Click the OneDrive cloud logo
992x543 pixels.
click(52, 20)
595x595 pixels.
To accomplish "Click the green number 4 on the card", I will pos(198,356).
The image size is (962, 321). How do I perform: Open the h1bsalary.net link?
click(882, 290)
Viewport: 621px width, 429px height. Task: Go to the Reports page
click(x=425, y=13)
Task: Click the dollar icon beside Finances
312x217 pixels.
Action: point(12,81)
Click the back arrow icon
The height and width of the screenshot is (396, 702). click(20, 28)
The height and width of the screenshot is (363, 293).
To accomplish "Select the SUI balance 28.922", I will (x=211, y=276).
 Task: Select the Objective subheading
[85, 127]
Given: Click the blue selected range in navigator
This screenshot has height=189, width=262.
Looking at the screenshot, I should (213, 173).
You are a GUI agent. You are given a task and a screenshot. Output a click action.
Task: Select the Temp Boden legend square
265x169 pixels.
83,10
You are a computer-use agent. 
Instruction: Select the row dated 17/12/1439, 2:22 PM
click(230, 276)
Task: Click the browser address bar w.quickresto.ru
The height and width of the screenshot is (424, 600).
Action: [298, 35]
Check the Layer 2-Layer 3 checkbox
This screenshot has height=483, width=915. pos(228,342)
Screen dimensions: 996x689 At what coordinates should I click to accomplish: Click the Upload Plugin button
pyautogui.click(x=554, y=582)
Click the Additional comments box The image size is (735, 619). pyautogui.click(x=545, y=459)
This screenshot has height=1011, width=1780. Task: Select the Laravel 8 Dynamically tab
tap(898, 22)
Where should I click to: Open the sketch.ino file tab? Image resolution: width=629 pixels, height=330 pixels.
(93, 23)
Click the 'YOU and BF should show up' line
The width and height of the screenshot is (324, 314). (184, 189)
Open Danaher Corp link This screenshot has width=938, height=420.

◆ What to produce: Apply a filter for "will" to the entries and show each line that passes.

◆ Answer section:
To accomplish "Click the green number 4 on the card", I will pos(198,356).
To accomplish "Select the SUI balance 28.922", I will (x=211, y=276).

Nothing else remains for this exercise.